• What is needed
The reply should hold nothing except the lines from the one with "You are a GUI" through the end of the entries, duplicated exactly and with no pictures.

── Provided data ──

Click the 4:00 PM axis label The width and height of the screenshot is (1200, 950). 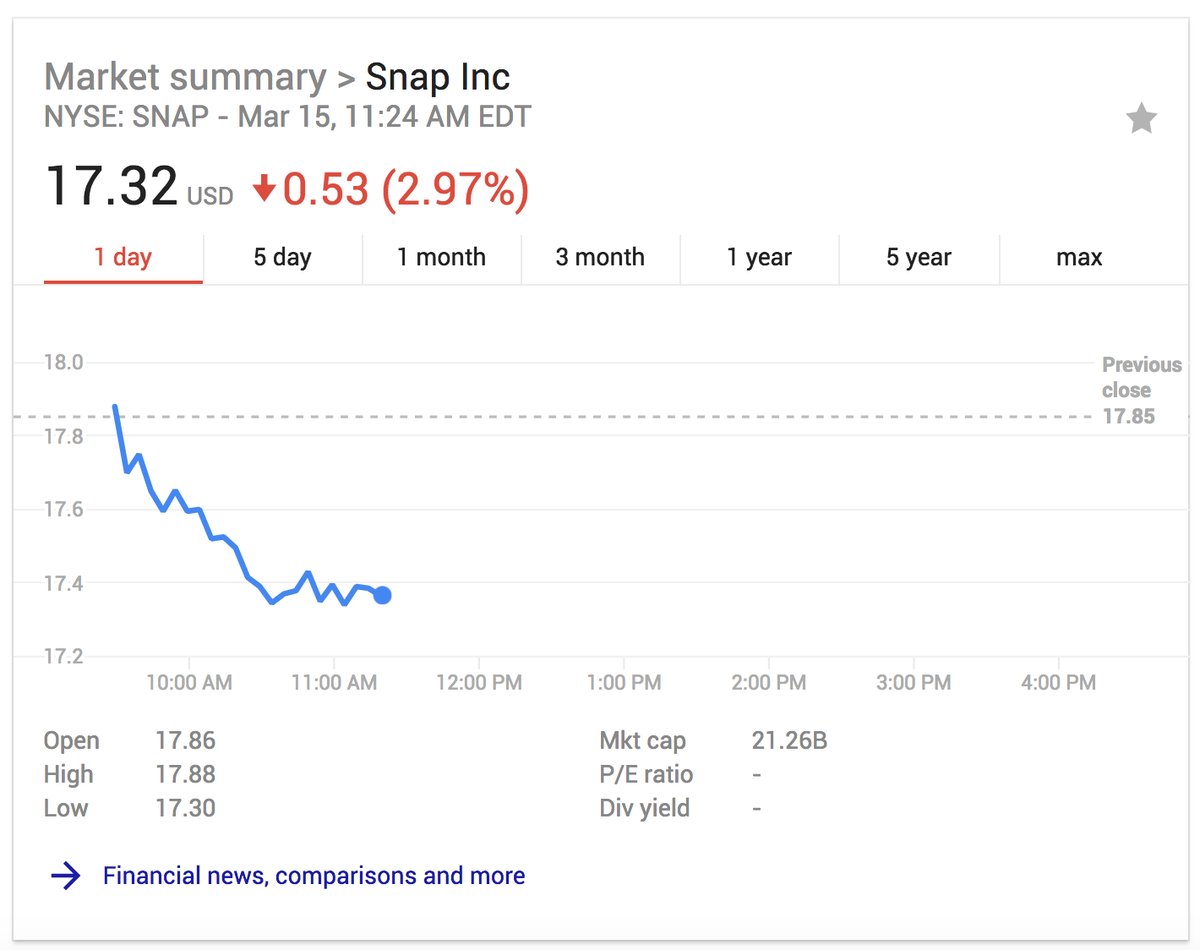click(x=1058, y=683)
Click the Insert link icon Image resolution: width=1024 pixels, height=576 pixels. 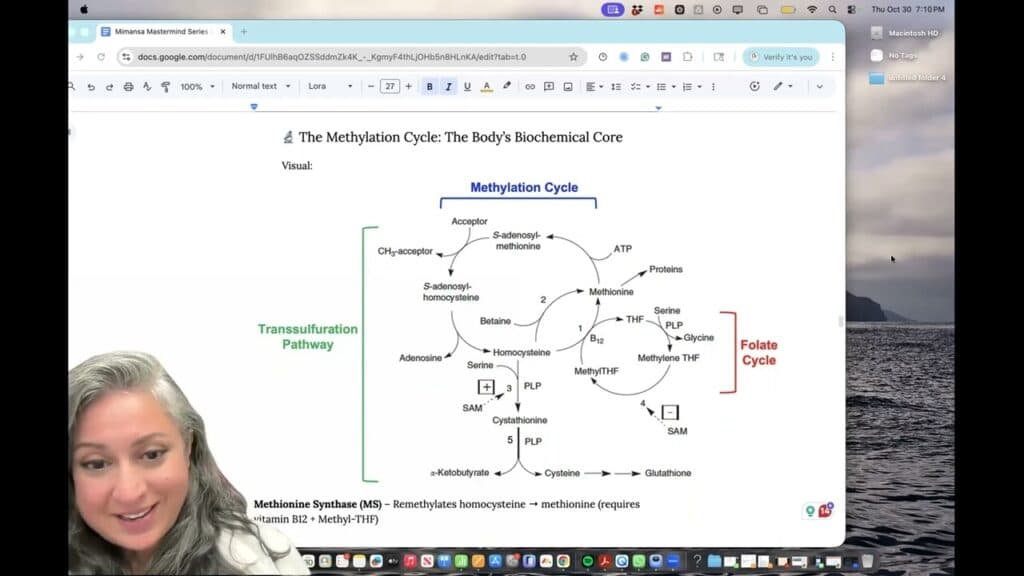530,87
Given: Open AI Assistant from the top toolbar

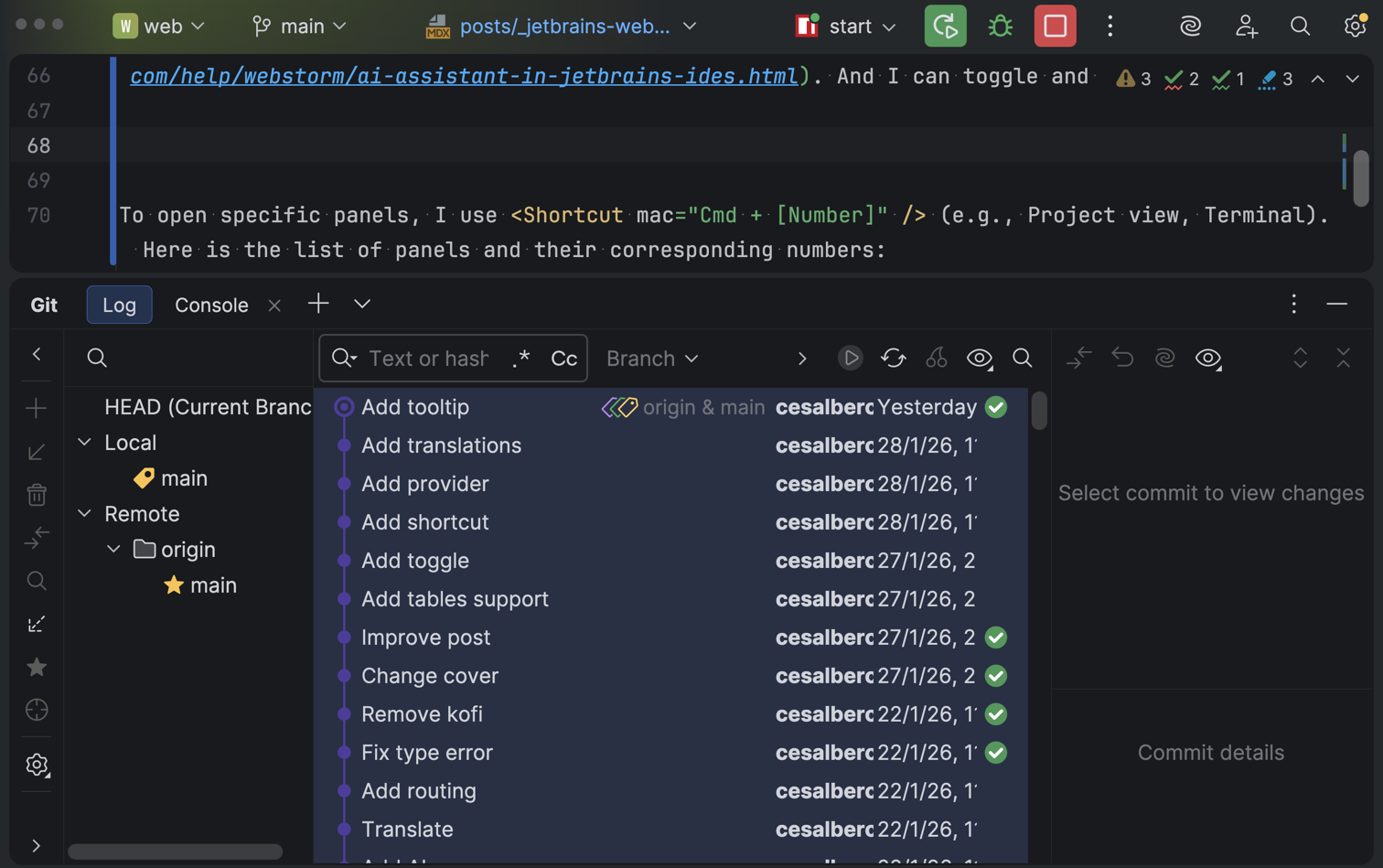Looking at the screenshot, I should 1190,26.
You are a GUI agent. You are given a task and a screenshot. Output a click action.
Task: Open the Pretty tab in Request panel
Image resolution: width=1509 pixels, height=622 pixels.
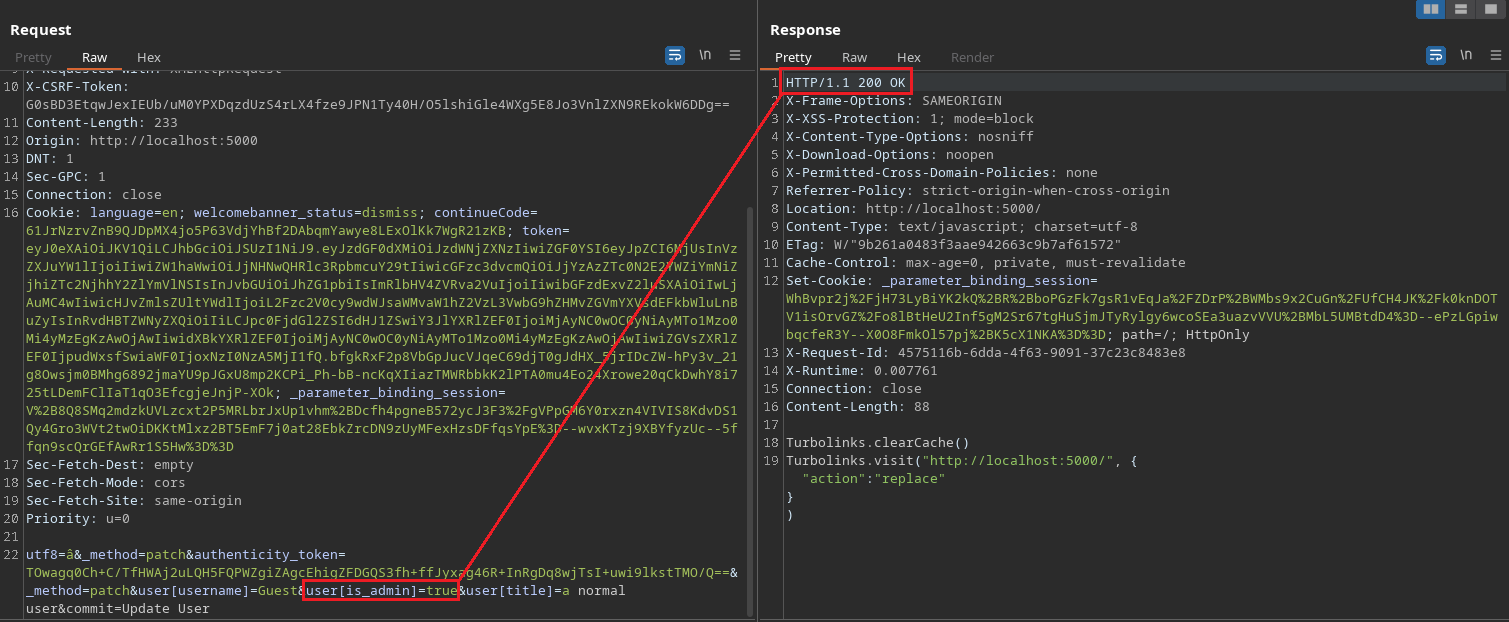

───

• Answer section
You are a GUI agent. You are given a task and a screenshot. Output a click action.
Task: Open the Pretty tab in Request panel
Image resolution: width=1509 pixels, height=622 pixels.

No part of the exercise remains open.